Aim: Put the data below, from the line containing "The width and height of the screenshot is (1568, 686)." through the end, into a JSON list of strings with one string per line. Skip blank lines and leave the pictures out.

Listed entries:
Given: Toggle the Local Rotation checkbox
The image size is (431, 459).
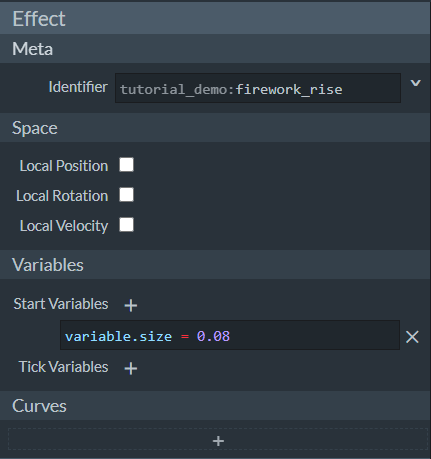Looking at the screenshot, I should [127, 195].
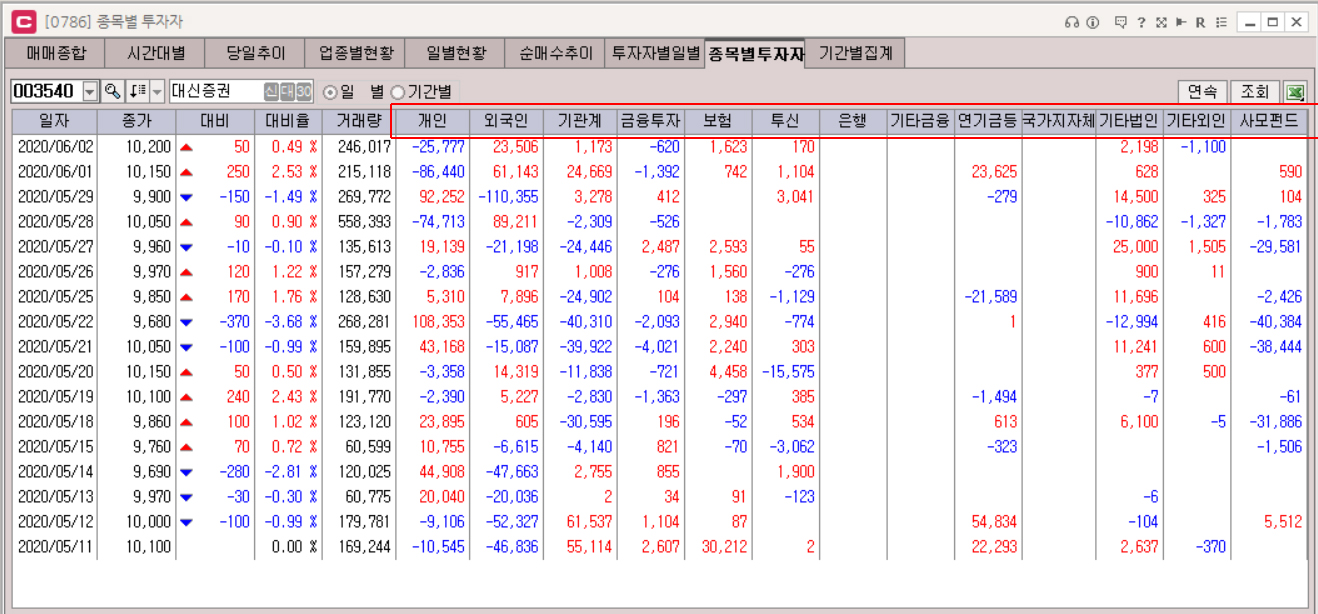This screenshot has height=614, width=1318.
Task: Click the feedback speech-bubble icon in titlebar
Action: tap(1122, 22)
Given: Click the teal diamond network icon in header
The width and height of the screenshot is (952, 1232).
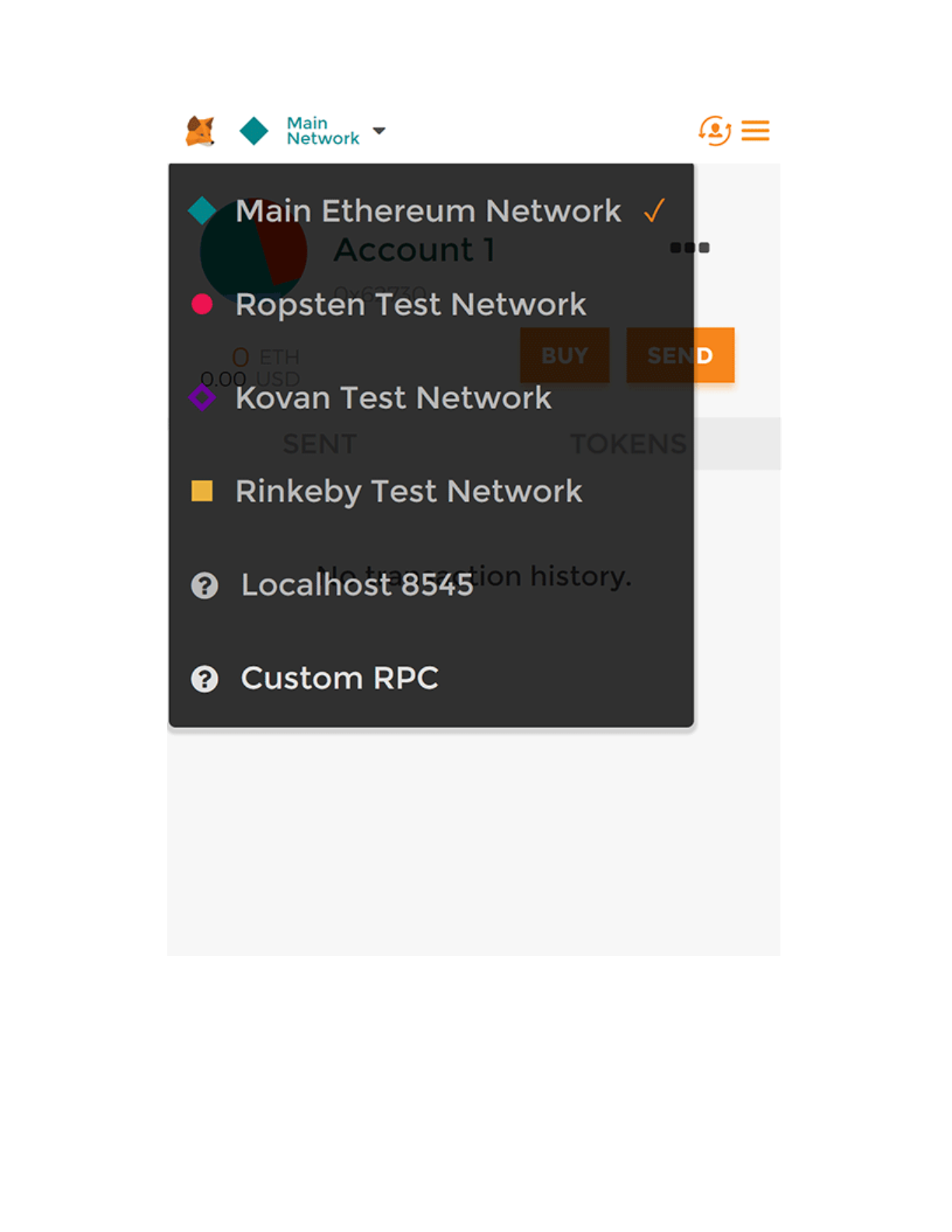Looking at the screenshot, I should click(x=254, y=131).
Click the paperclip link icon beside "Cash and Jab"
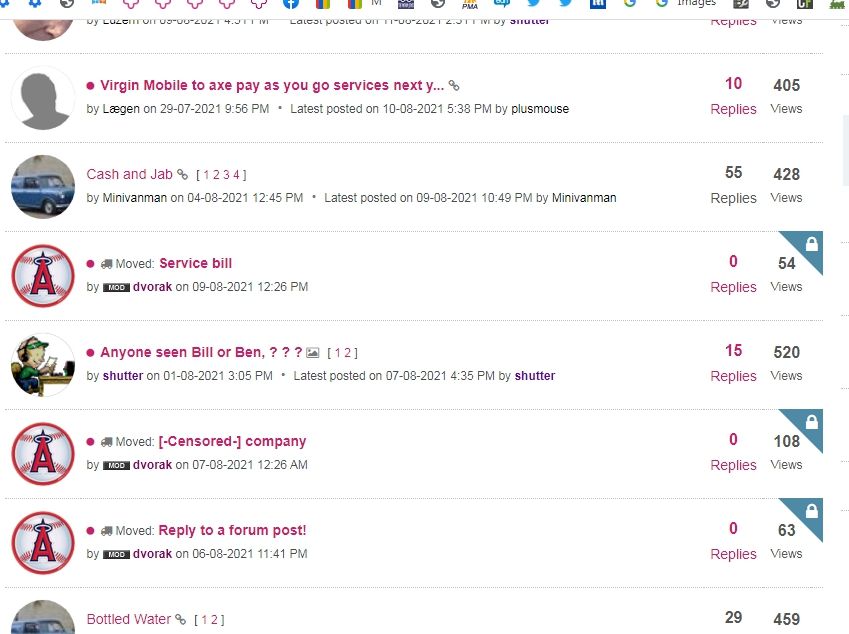This screenshot has height=634, width=849. coord(182,174)
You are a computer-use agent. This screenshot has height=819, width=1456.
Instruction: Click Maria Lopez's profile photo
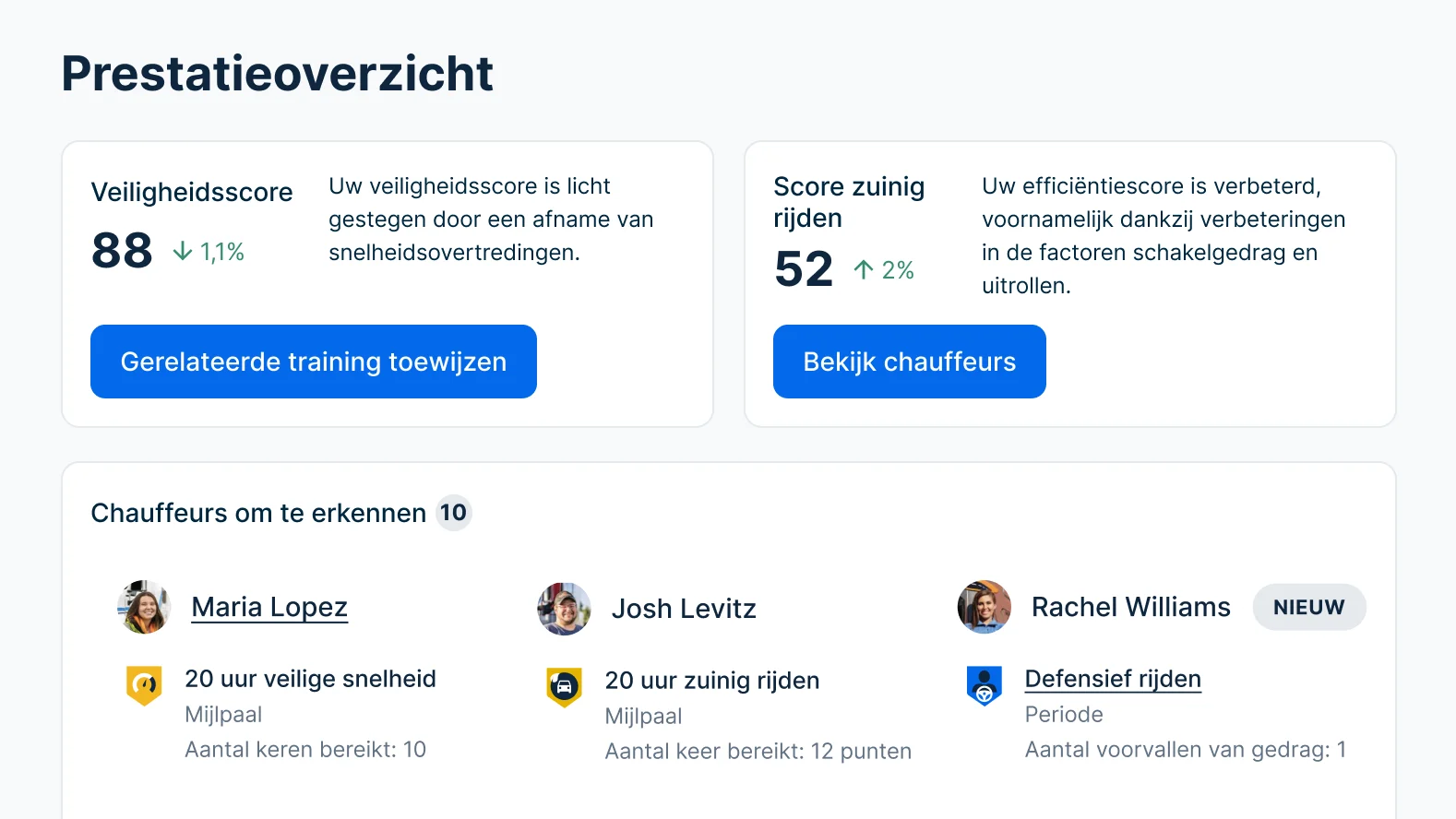[x=144, y=607]
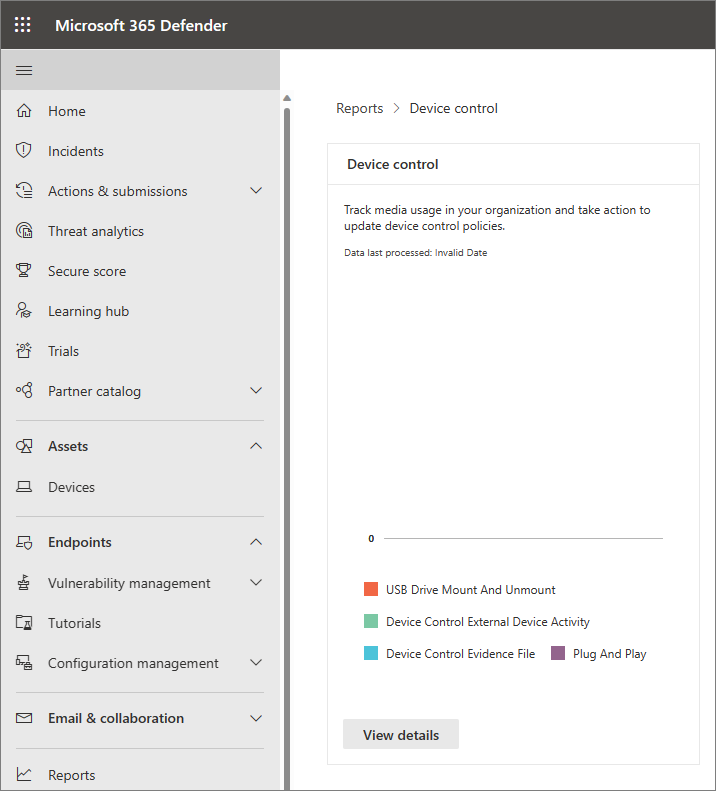Click the Home house icon
Screen dimensions: 716x791
(x=24, y=110)
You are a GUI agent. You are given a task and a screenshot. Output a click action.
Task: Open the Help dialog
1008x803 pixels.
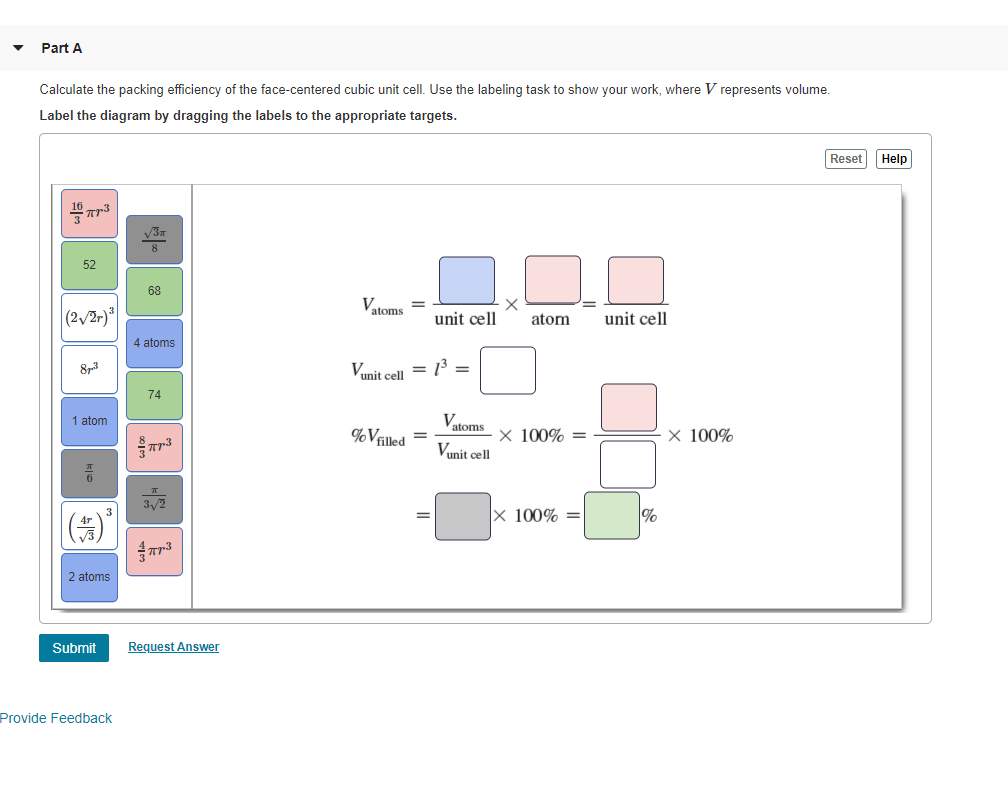point(893,158)
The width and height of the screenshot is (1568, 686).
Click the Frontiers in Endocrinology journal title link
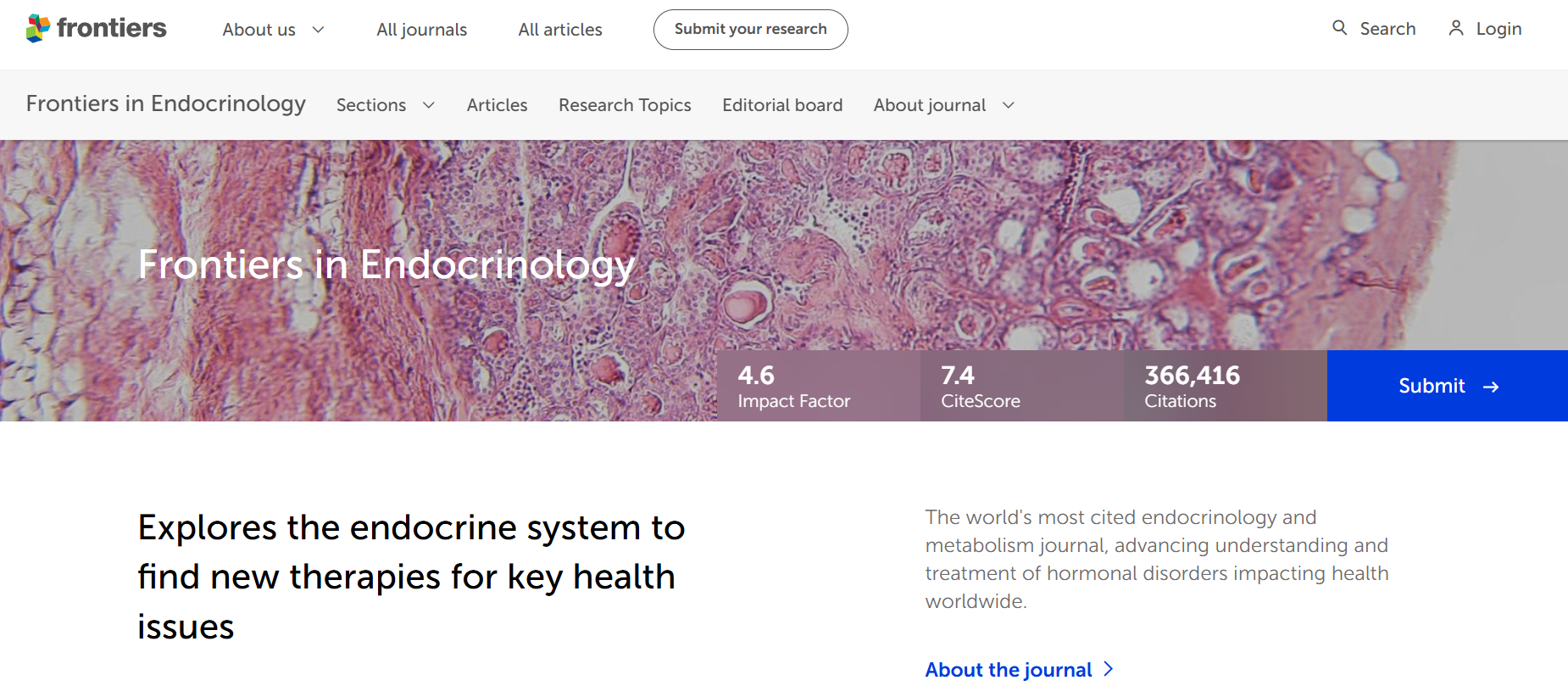(x=165, y=103)
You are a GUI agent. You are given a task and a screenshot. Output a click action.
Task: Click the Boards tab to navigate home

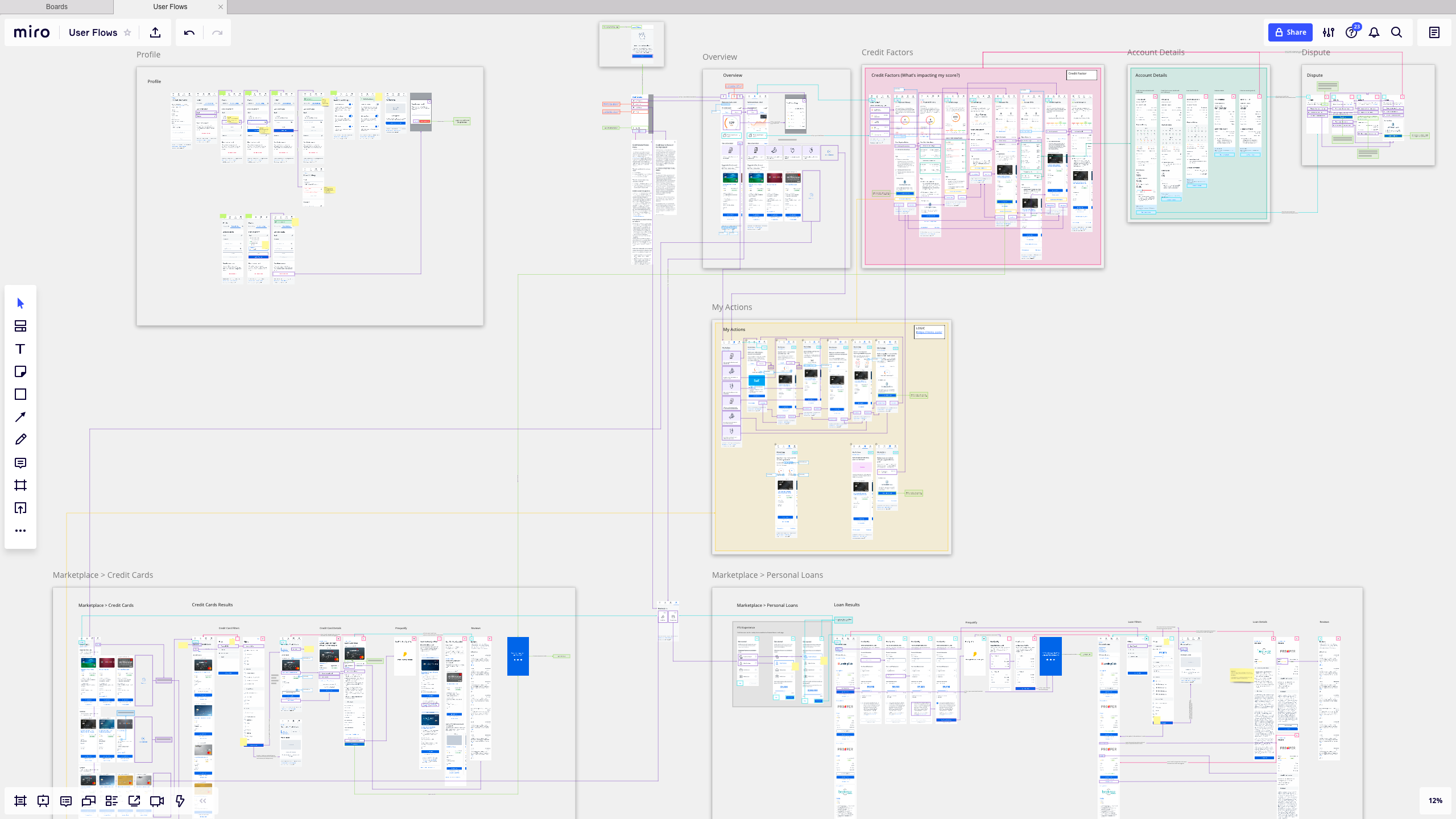coord(56,7)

Reply to the task:
[
  "The width and height of the screenshot is (1568, 686).",
  "Click the Frontiers in Endocrinology journal title link",
  "(x=165, y=103)",
  "You are a GUI agent. You are given a task and a screenshot. Output a click action.",
  "Task: Click the Boards tab to navigate home",
  "coord(56,7)"
]